**PROMPT:** In the records below, take the line with "Task: Open the Featured Snippets tab" and all lines after it, and copy them exactly, pictures excluded.

=====

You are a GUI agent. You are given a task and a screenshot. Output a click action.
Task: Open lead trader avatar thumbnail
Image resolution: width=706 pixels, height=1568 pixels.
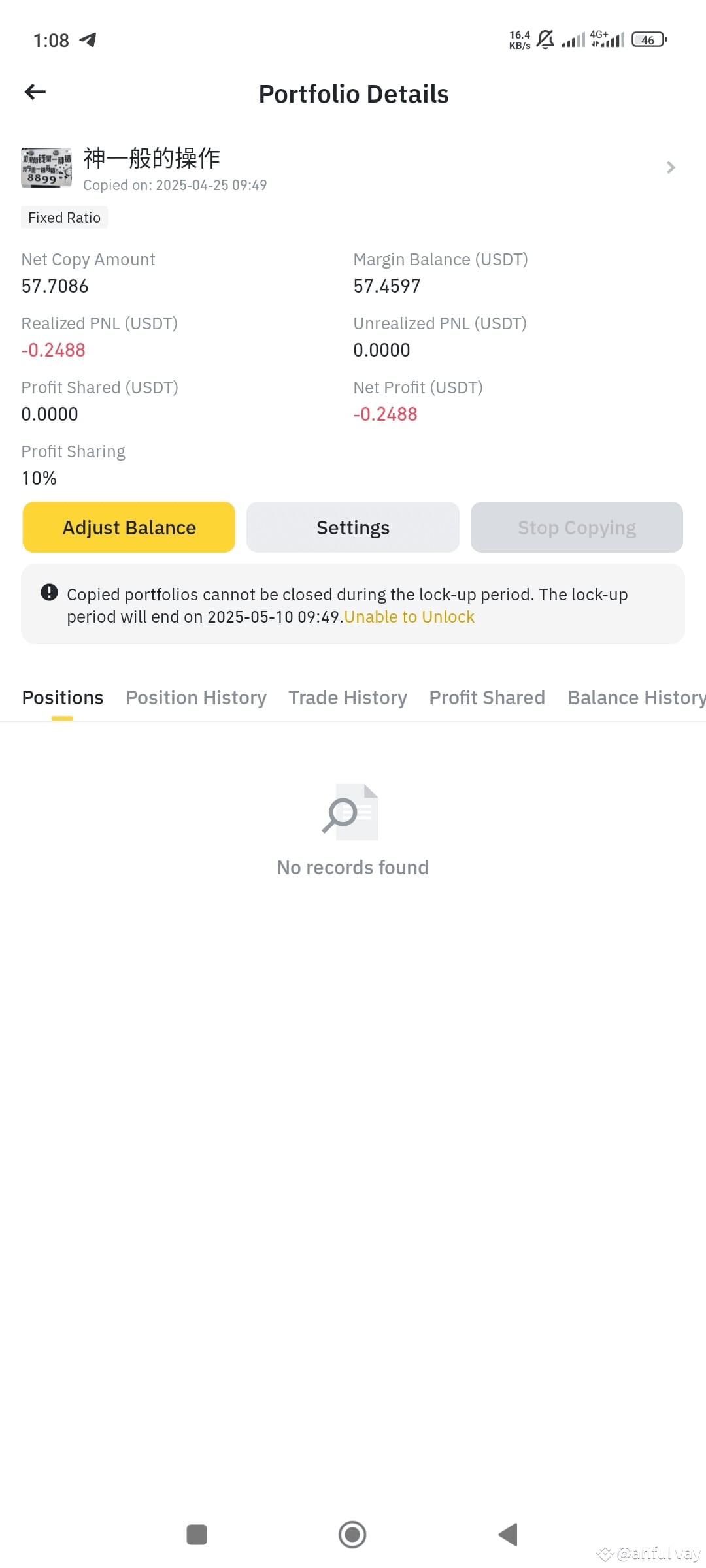point(46,167)
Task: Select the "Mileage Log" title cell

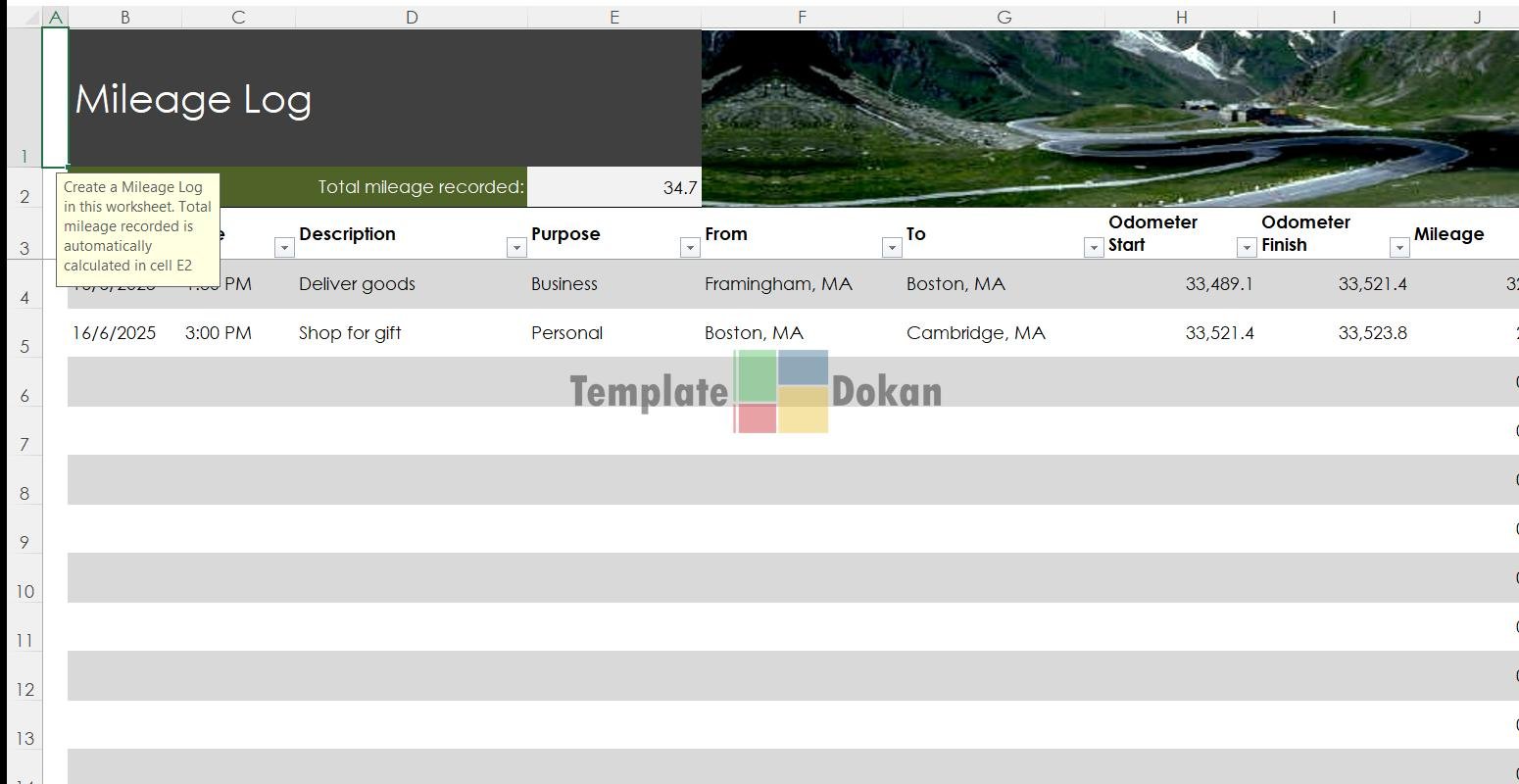Action: click(x=382, y=98)
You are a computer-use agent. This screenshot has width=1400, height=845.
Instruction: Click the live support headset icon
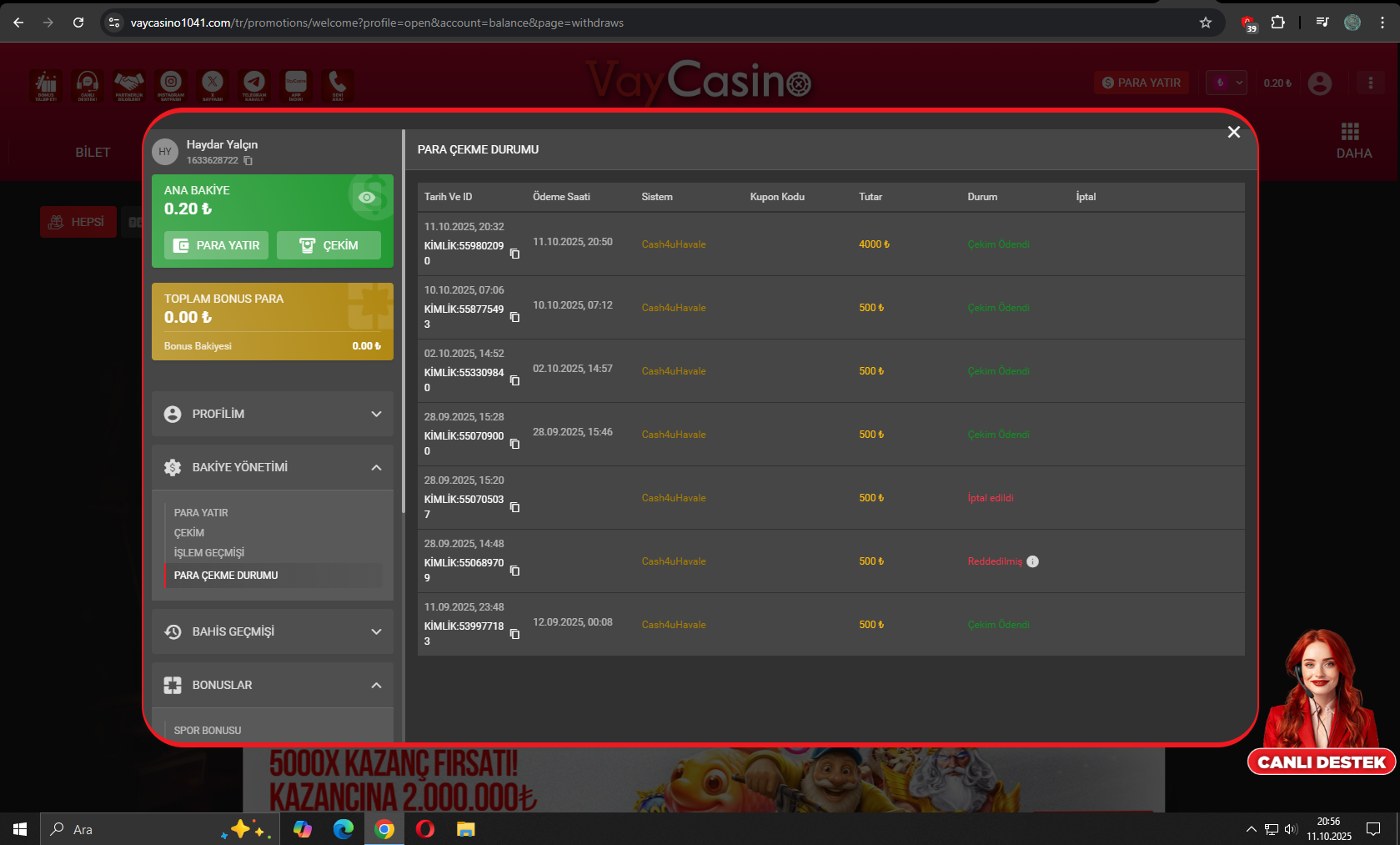pos(88,84)
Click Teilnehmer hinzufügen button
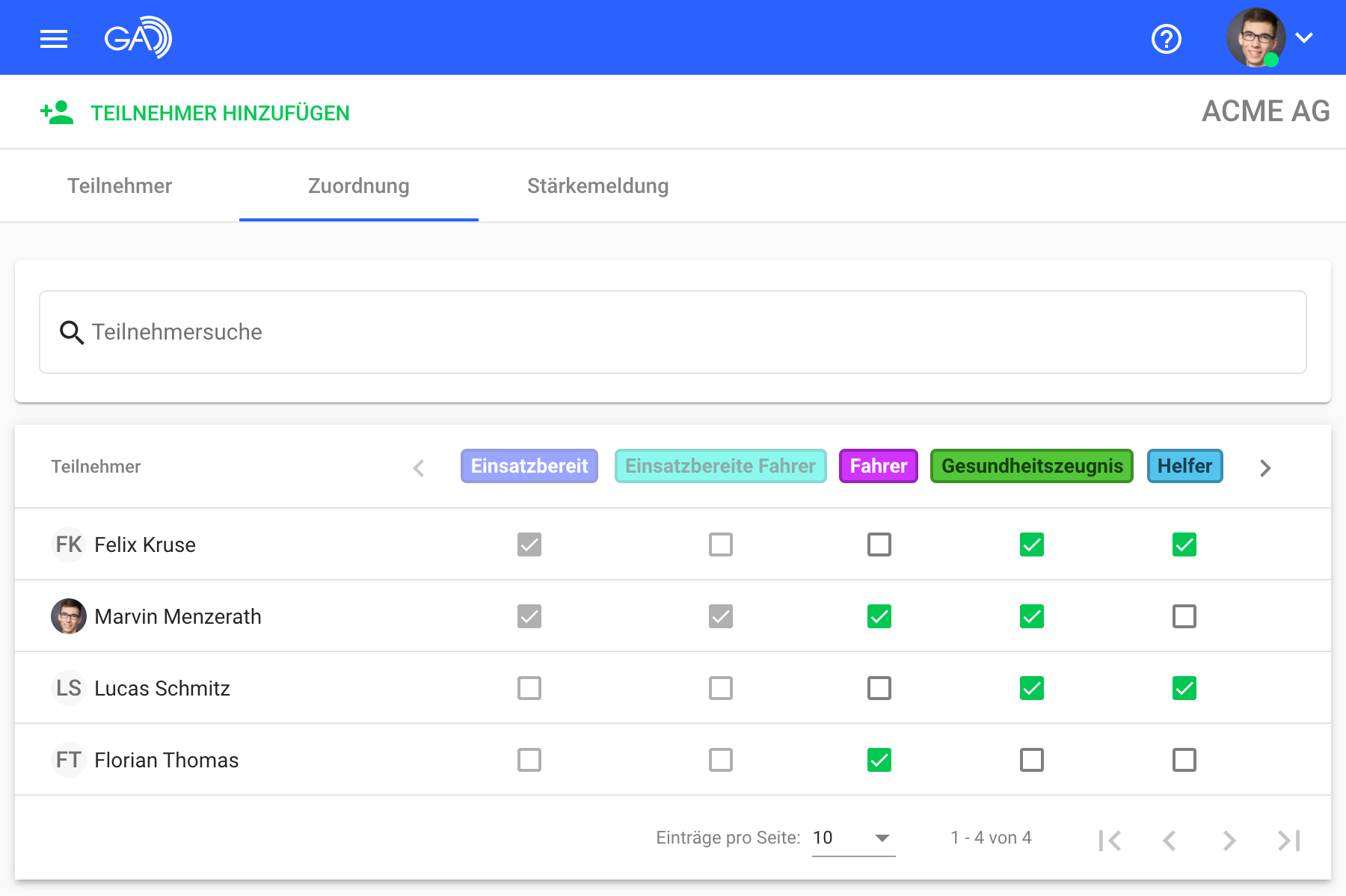 220,113
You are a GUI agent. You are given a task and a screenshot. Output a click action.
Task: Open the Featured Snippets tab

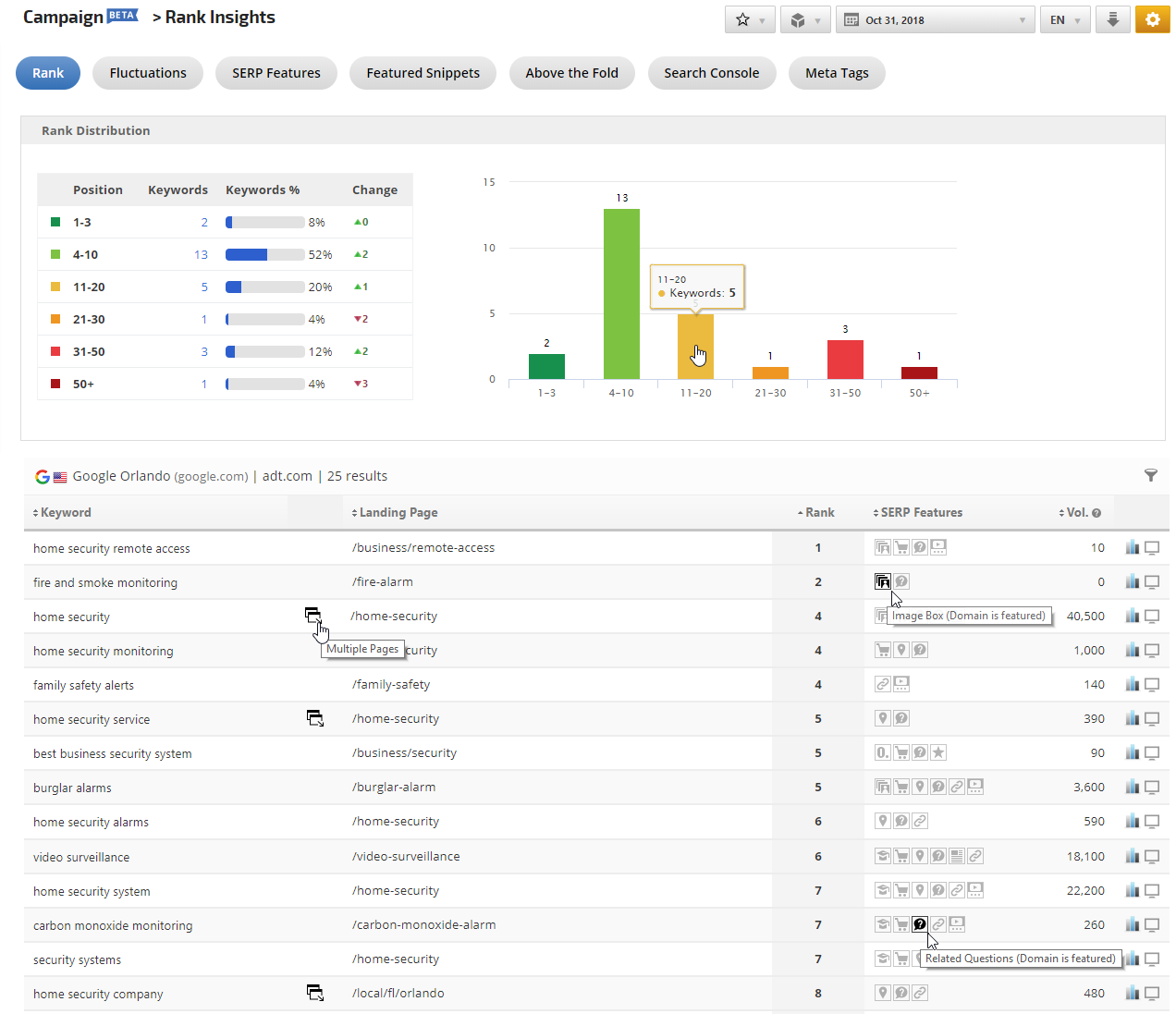coord(423,73)
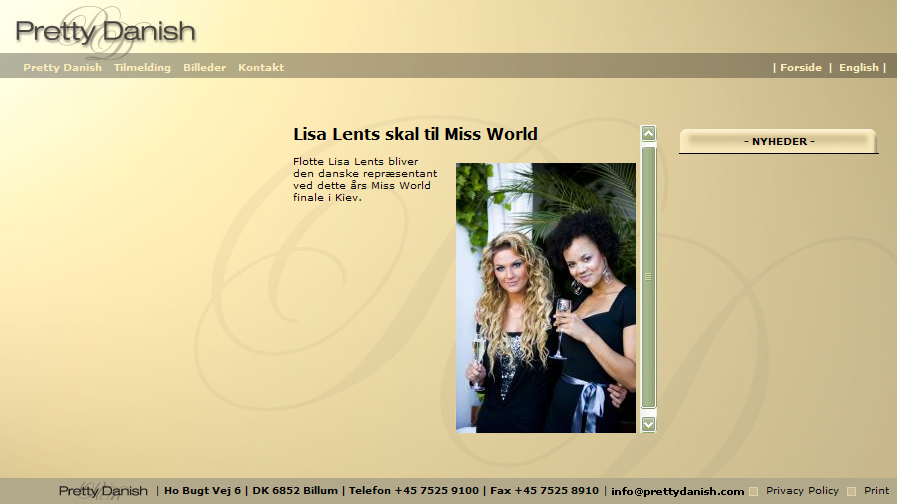Click the Print link in footer
The height and width of the screenshot is (504, 897).
tap(876, 491)
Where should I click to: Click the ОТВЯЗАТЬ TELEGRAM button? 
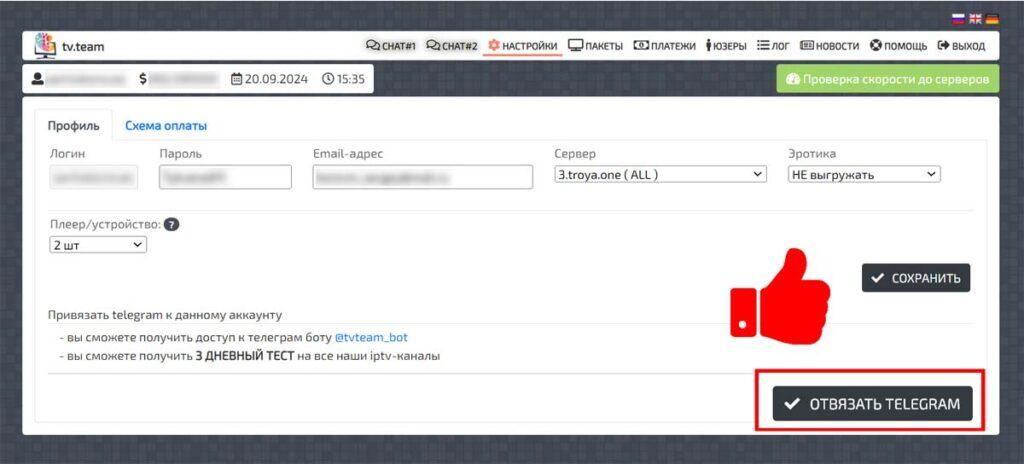(872, 404)
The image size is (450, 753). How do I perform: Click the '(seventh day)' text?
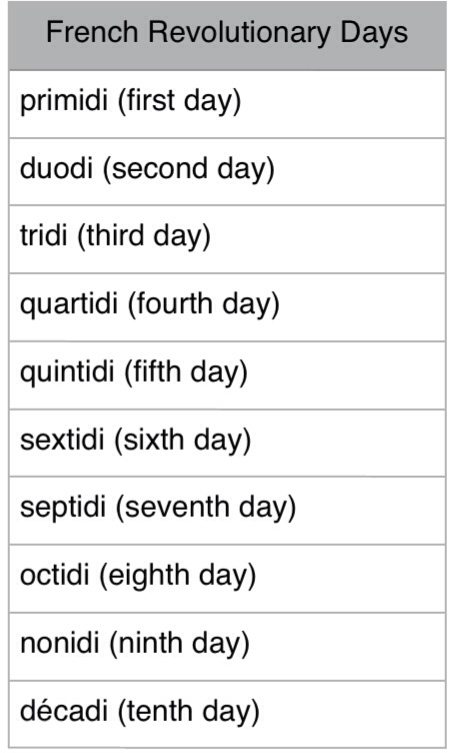tap(206, 509)
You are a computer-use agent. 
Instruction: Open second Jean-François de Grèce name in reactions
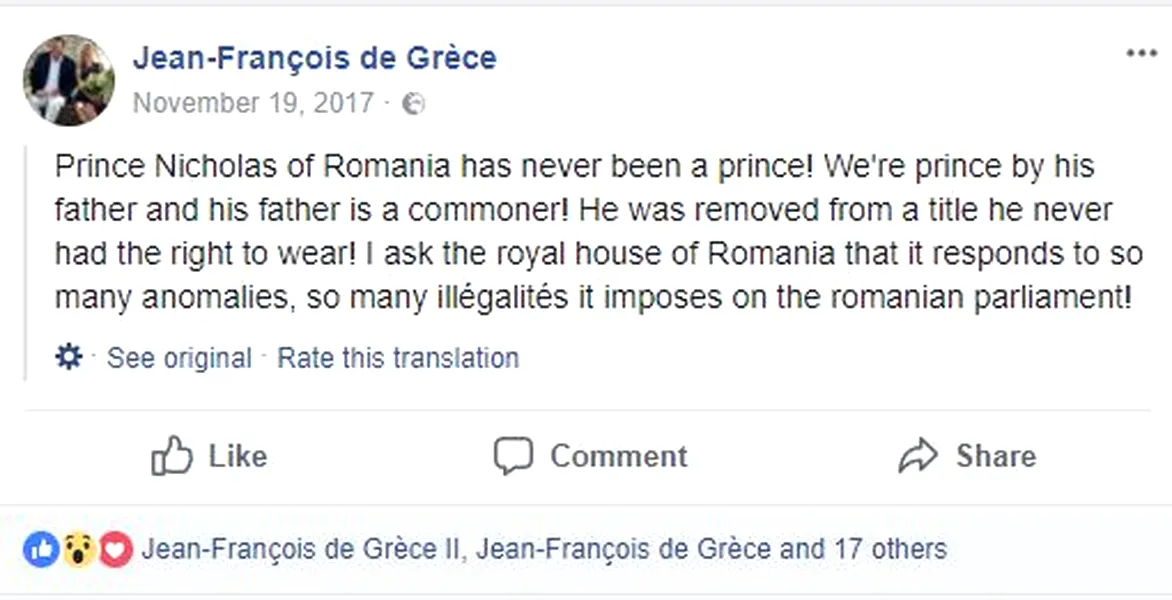tap(623, 549)
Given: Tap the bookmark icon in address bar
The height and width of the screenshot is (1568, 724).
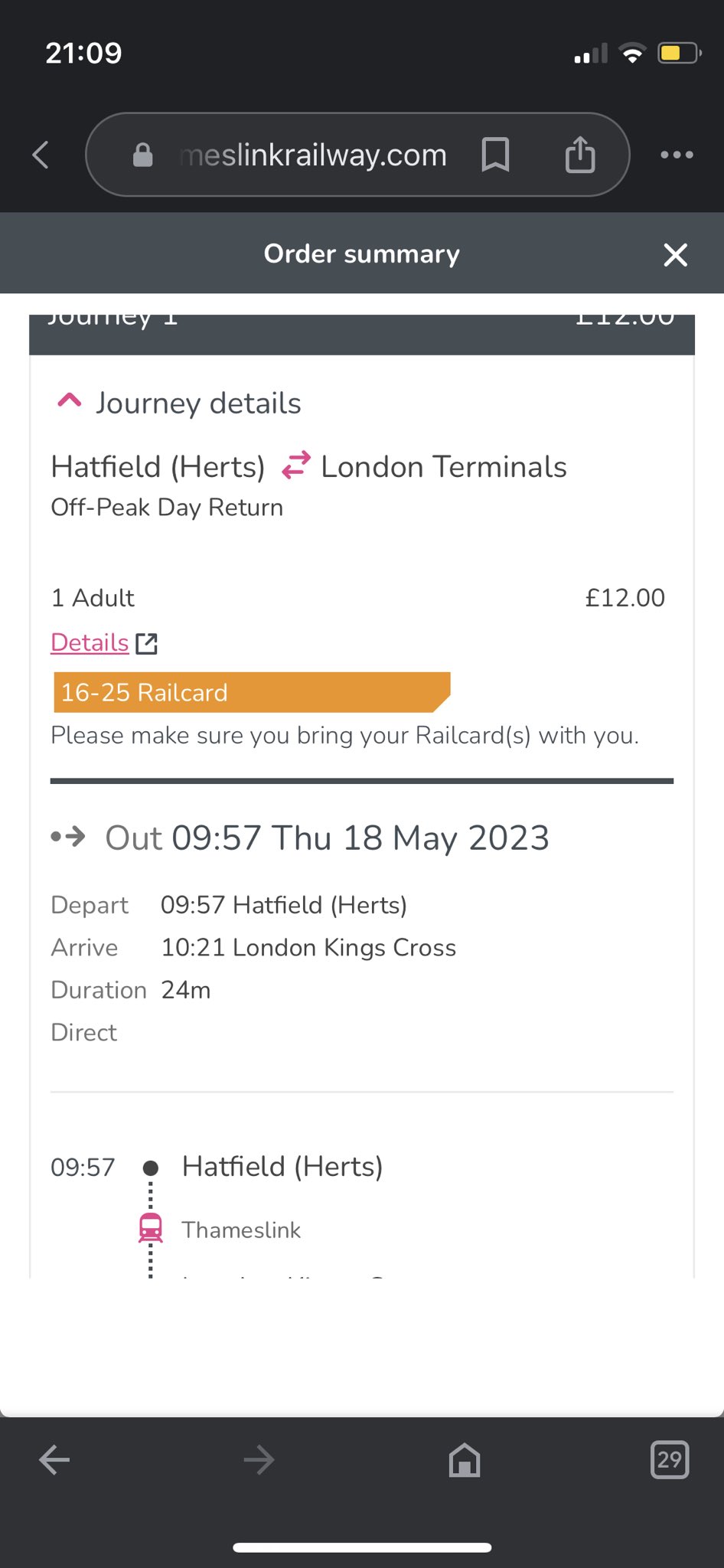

=====

**OUTPUT:**
Task: Open the Featured Snippets tab

coord(423,73)
Click the Print link in footer
The height and width of the screenshot is (504, 897).
tap(876, 491)
Where should I click to: Click the ОТВЯЗАТЬ TELEGRAM button? 
(872, 404)
The image size is (450, 753). How do I perform: Click the '(seventh day)' text?
tap(206, 509)
You are a computer-use agent. 
Instruction: Open second Jean-François de Grèce name in reactions
tap(623, 549)
Given: Tap the bookmark icon in address bar
The height and width of the screenshot is (1568, 724).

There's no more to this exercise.